**REQUIREMENT**
Read the records that follow and state how many lines hold "label", adding nothing else.

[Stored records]
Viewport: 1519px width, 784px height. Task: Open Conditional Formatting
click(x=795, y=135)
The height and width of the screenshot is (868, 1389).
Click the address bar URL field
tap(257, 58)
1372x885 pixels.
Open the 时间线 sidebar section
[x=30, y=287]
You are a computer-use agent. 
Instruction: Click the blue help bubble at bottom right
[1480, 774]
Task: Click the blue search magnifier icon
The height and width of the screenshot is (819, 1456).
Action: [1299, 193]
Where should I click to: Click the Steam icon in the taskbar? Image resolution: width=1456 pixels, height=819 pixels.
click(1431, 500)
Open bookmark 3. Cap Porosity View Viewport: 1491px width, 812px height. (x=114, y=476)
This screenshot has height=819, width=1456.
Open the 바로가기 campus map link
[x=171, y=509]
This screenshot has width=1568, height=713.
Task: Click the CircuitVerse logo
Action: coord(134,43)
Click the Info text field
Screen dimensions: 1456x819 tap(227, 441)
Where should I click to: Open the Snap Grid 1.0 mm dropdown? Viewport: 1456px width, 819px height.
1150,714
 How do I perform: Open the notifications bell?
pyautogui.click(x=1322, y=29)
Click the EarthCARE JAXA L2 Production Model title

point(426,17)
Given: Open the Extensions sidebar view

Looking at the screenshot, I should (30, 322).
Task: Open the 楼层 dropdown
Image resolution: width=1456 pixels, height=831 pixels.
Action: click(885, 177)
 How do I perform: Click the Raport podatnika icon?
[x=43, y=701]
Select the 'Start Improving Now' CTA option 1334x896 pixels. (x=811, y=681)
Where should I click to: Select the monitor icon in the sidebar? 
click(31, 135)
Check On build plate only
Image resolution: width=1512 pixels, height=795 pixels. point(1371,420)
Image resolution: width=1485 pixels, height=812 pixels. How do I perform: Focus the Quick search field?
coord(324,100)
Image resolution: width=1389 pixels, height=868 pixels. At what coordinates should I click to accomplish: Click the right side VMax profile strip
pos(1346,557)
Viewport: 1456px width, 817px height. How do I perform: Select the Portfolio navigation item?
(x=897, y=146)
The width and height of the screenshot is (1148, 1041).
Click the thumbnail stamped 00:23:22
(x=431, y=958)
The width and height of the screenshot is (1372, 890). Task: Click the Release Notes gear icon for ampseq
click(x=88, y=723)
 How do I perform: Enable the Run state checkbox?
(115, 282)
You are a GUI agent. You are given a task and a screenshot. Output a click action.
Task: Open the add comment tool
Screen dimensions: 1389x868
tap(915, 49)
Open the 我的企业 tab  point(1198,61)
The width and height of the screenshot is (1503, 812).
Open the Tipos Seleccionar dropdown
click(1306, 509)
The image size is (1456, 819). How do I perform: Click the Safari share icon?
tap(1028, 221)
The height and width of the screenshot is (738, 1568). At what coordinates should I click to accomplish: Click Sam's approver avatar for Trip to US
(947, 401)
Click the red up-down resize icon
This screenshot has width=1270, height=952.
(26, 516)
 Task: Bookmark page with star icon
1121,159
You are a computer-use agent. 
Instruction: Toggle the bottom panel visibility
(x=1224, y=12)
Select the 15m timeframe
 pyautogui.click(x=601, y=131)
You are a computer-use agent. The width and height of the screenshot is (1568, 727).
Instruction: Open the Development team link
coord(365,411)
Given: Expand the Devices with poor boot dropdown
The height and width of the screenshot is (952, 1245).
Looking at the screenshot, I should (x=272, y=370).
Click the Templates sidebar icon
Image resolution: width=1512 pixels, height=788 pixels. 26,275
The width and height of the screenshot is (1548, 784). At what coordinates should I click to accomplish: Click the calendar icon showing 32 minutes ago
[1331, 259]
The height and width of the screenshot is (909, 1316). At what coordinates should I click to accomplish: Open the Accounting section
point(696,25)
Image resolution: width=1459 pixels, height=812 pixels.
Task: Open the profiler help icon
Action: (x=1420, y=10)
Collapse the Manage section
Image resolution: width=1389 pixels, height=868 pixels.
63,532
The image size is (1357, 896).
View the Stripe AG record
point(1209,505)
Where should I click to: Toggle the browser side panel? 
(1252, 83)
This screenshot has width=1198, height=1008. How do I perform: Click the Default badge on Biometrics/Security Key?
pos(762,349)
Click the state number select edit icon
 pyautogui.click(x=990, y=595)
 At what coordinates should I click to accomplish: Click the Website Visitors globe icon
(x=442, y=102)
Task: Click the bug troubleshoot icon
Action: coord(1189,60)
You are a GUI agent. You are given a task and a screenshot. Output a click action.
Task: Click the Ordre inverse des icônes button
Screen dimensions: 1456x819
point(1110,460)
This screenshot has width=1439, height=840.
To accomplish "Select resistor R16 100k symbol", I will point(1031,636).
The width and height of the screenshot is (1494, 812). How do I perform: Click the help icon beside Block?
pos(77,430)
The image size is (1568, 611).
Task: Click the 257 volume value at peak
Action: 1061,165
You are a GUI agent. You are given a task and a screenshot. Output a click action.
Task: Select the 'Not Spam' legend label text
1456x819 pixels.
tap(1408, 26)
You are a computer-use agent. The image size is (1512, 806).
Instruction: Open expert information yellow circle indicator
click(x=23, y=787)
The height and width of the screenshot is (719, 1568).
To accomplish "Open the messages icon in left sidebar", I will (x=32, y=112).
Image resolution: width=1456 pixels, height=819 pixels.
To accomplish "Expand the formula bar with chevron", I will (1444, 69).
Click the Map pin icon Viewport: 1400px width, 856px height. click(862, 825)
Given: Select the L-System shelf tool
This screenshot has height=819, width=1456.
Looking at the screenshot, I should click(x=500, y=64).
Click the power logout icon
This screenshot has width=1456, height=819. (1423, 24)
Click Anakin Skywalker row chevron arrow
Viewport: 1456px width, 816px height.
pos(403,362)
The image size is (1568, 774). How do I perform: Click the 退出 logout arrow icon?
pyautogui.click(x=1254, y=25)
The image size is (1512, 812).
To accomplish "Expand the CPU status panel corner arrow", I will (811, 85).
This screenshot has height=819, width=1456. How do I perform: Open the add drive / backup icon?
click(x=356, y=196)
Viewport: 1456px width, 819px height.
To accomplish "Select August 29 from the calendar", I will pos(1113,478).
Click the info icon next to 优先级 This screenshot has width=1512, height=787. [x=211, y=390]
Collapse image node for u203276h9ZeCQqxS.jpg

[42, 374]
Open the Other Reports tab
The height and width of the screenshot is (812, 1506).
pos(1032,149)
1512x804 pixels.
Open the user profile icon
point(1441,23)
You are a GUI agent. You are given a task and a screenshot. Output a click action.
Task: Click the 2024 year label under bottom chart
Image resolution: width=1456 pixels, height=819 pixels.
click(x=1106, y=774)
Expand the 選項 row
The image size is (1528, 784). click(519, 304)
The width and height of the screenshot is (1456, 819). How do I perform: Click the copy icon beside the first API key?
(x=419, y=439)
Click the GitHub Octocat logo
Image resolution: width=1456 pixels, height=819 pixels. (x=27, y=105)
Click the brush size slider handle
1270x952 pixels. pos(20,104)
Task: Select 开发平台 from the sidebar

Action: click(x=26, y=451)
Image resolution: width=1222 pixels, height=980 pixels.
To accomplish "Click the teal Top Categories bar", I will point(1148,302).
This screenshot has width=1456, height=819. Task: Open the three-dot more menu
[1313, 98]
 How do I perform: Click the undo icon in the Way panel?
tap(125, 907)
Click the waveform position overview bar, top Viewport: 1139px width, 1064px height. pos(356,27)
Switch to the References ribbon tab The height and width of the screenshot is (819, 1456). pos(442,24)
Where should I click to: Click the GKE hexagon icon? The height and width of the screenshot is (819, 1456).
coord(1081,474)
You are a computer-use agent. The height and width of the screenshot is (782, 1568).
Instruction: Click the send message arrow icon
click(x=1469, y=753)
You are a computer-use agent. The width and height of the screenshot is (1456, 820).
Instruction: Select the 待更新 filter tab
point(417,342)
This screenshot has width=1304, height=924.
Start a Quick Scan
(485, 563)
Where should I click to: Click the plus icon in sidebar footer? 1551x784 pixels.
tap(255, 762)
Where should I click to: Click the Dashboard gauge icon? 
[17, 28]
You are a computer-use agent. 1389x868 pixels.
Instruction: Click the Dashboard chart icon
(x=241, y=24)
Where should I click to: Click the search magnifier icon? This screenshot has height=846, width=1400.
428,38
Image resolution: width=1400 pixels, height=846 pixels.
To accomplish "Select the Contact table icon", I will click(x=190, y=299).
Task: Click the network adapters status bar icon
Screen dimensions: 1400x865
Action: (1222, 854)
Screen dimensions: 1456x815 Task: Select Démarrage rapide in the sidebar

**ANSWER BOX**
2